The Daily struggle
I don’t know about you, but I know I’m a good mom, but a lot of the times my mind is somewhere else. I’m doing homework with the kids, but I’m thinking about dinner. I’m tucking them into bed, but rushing it because I want to watch my show. I’m there, but my mind wanders so greatly and so often, I’m afraid I’m missing it.
I am missing it
I was thinking a lot yesterday about my kids. My daughter asked me no more than 15 times if we were going to have the lemonade stand she so desperately wants to do. As I went through the motions of saying repeatedly ‘yes, honey we’ll talk about it,’ I couldn’t help but feel a tinge of guilt.
I am missing it. I’m run so thin at times with remembering every damn thing I need to that I forget to play. Sit down and do a puzzle with her. Listen to his story about what that particular animal was used for in the olden days (something about a particular animal’s butt. Dead serious). I rush through story time if I even get to do it at this point and I feel like I’m drowning.

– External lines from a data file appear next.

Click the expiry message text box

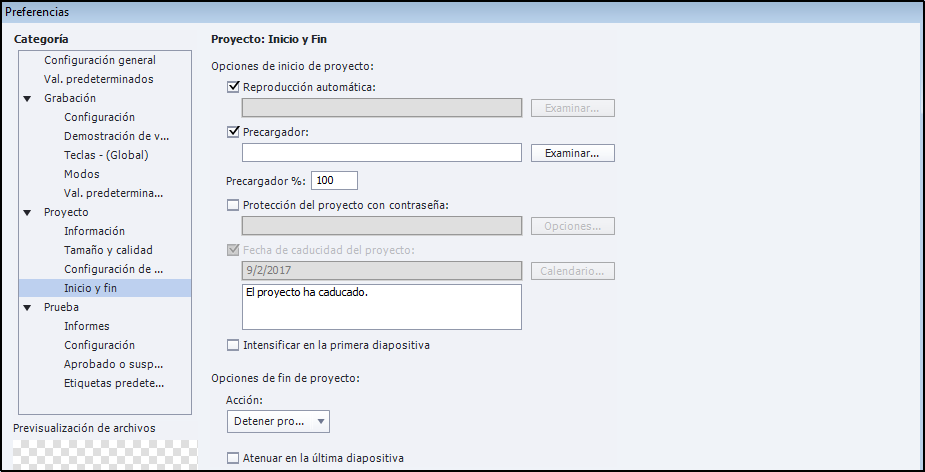pyautogui.click(x=381, y=307)

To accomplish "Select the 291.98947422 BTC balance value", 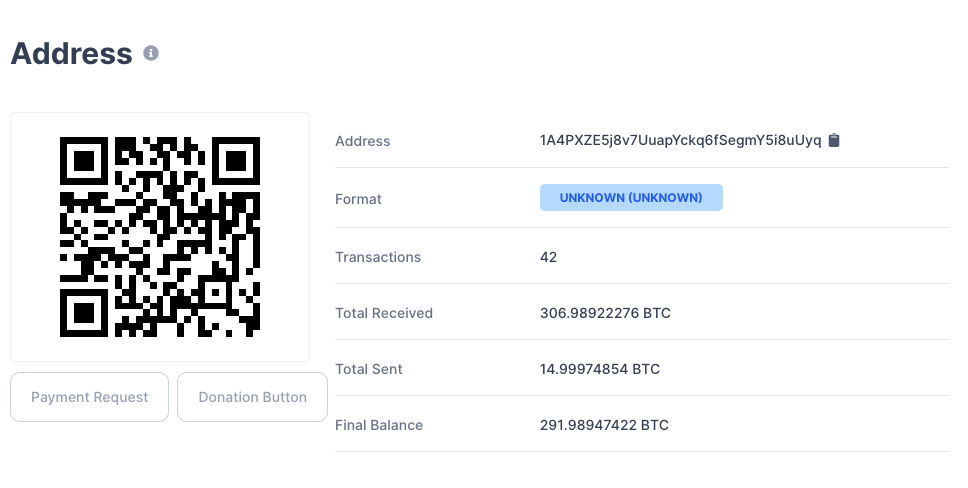I will point(604,425).
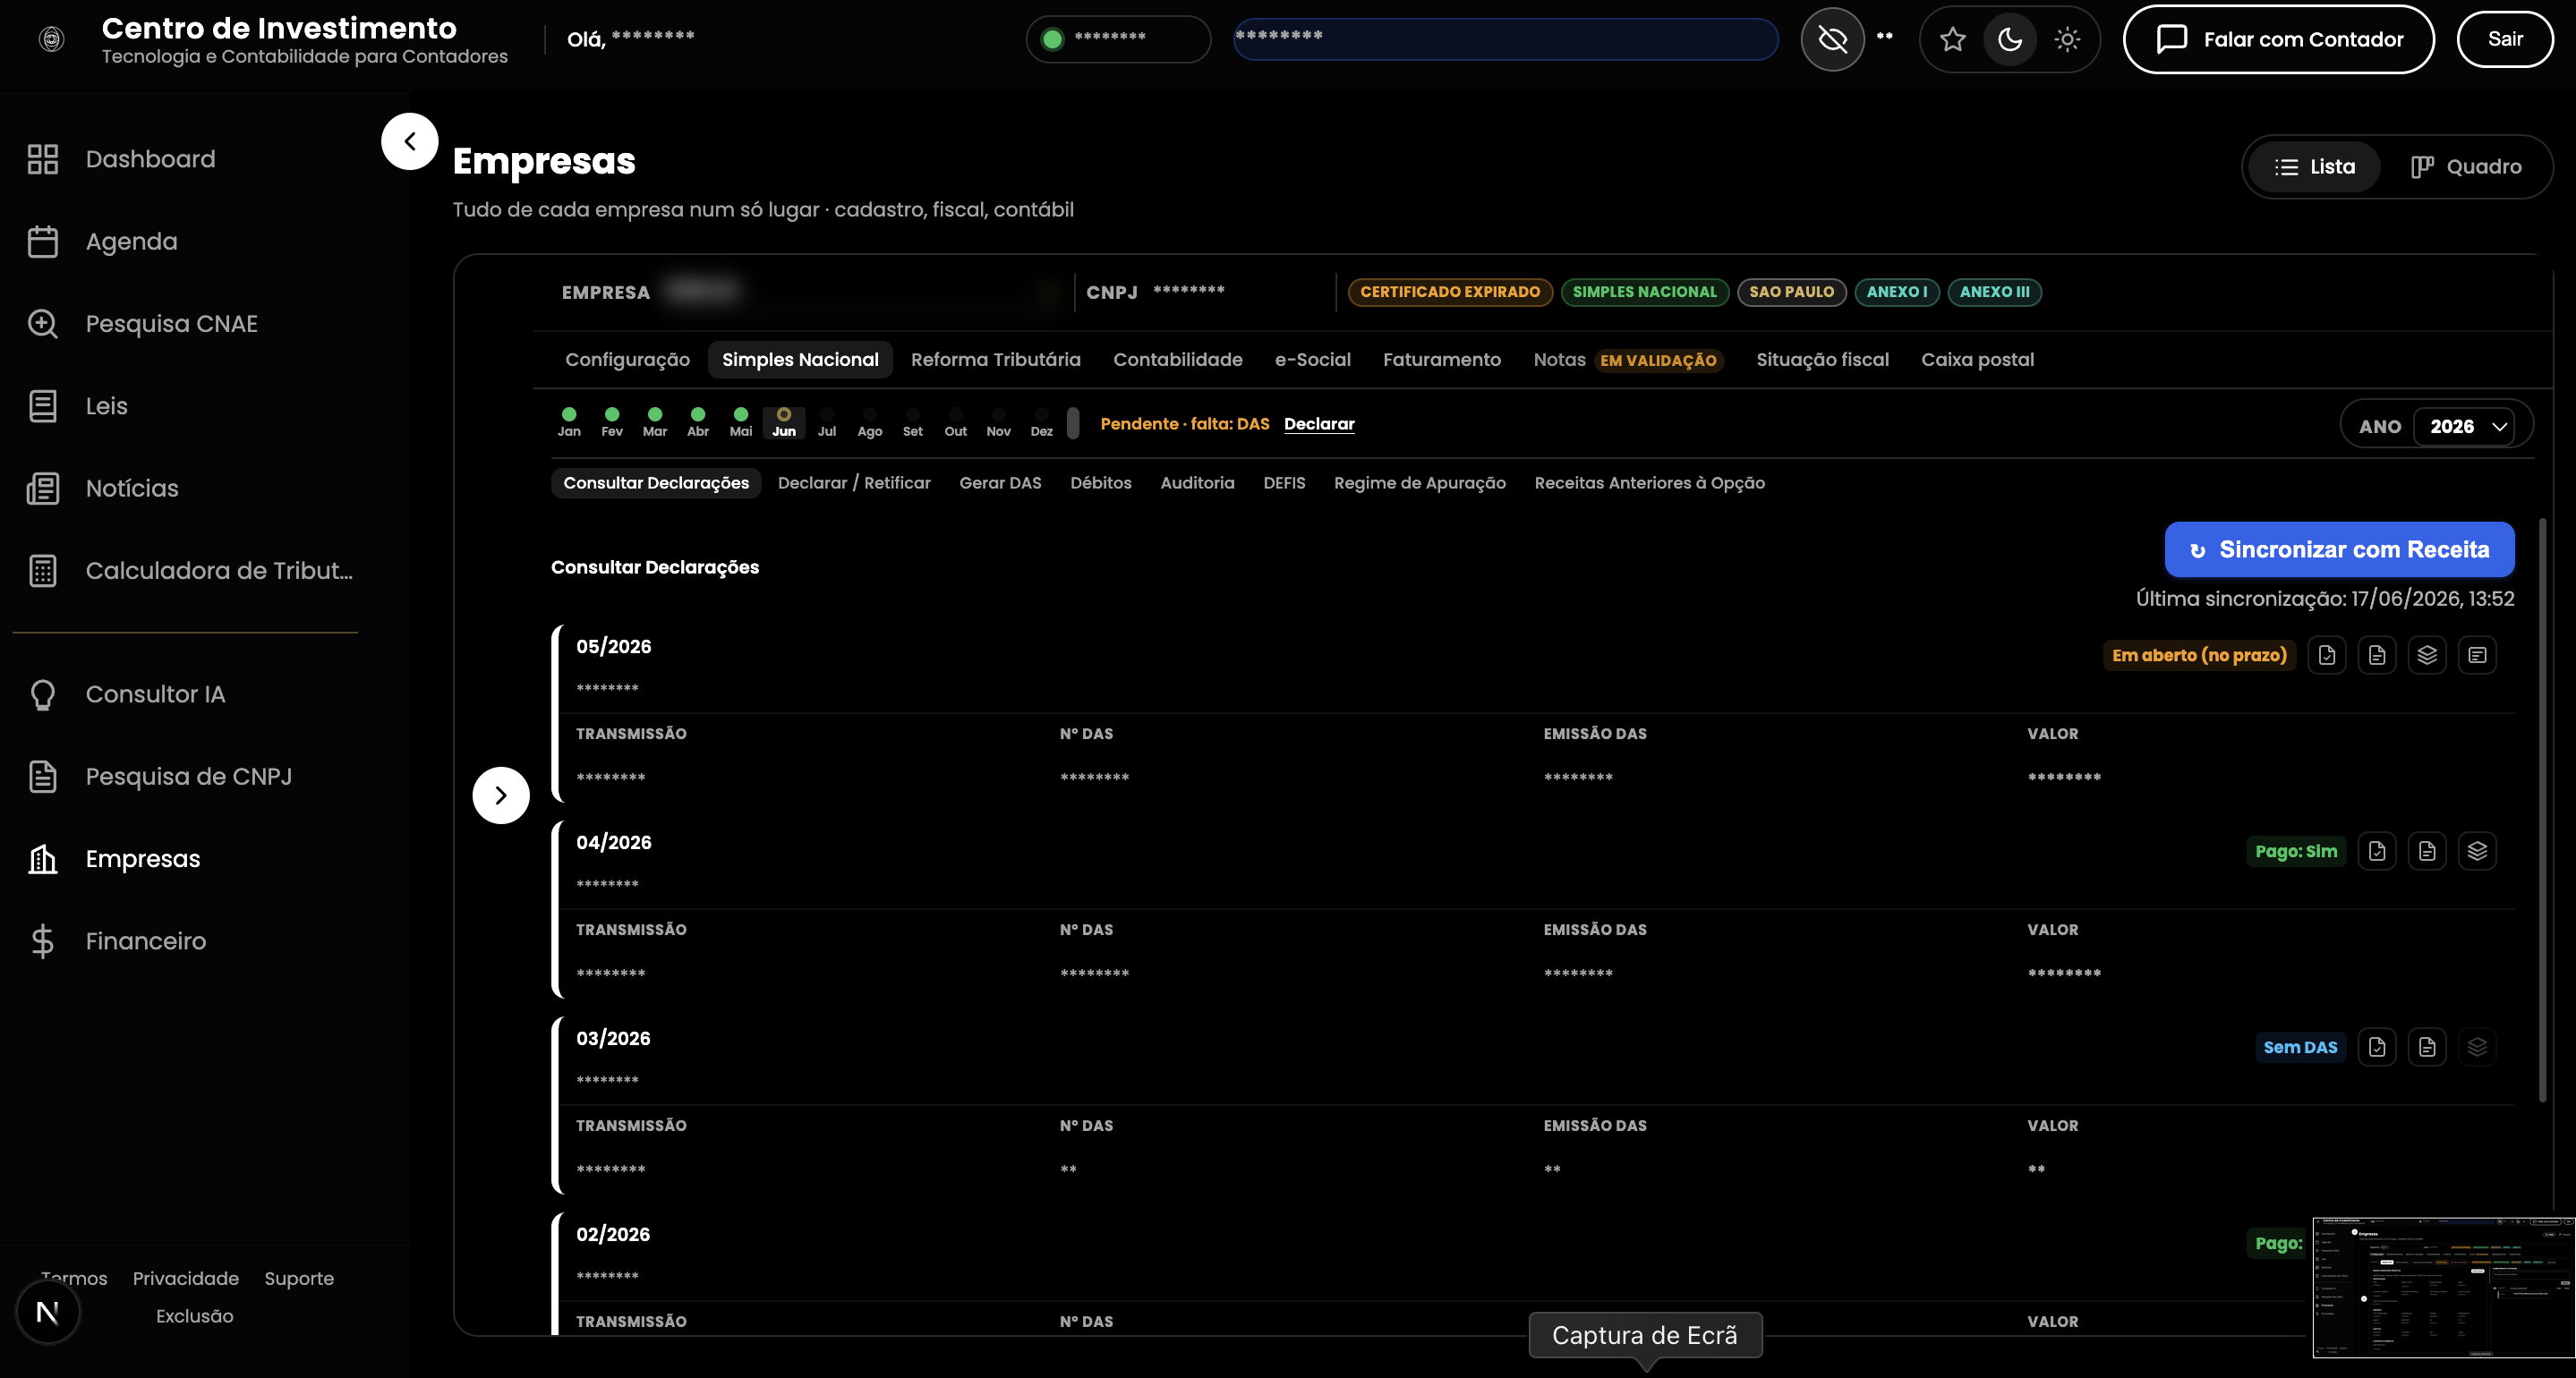Screen dimensions: 2576x1378
Task: Click the Declarar link for pending DAS
Action: click(1318, 423)
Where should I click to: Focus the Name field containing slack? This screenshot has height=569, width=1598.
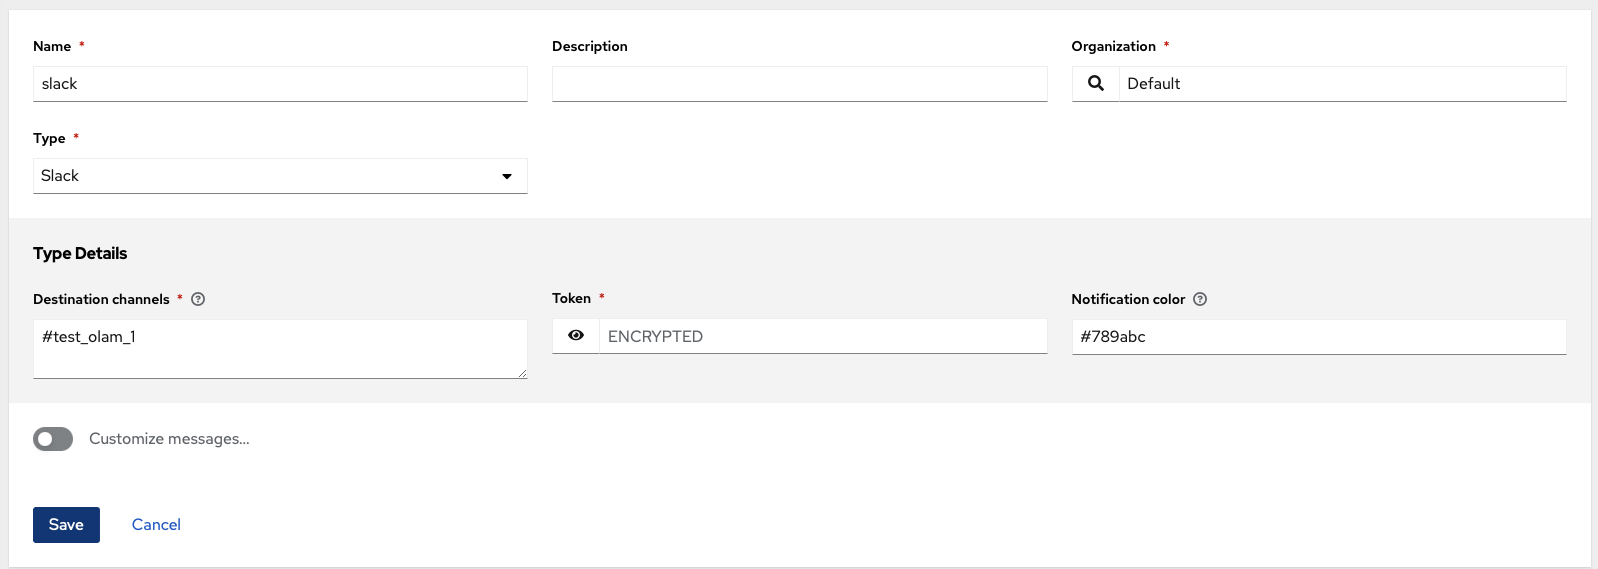[x=280, y=84]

We went out to dinner tonight as a celebration of sorts on the kids graduating from kinder, 2nd, & 8th grade and as I looked around I remembered how when they weren’t around I always felt like something was missing. Something I didn’t understand. Ryder made a joke about my tooth popping out and we all laughed and it was then I realized that these mundane times are what weave our family stories. I don’t want to miss it. I don’t want to just cruise through life and fail to notice the joys they bring to our lives every single day.
I want to be that mom
I want to be that mom that looks back on her life and know that I gave everything I had to have the most important relationships I could have with the people who mean the most to me. The process starts with change. I don’t mean changing everything all at once, but maybe setting up time during the day to actually play with my kids.
Summer is undoubtedly a great time to start because they are in your face lol. ALL.DAY.LONG. lol. But in all actuality, it’s a perfect time to start carving out time to really connect with them. Long days filled with sunshine, followed by story time at night can begin change. Small changes will always reap the best results. At least for me.
We head to the beach this week and I feel like it’s a fresh start to begin some new rituals. We’re bringing some board games and plan on playing all week long. Here’s to all you moms trying your very best with what you have. I see you. I am you.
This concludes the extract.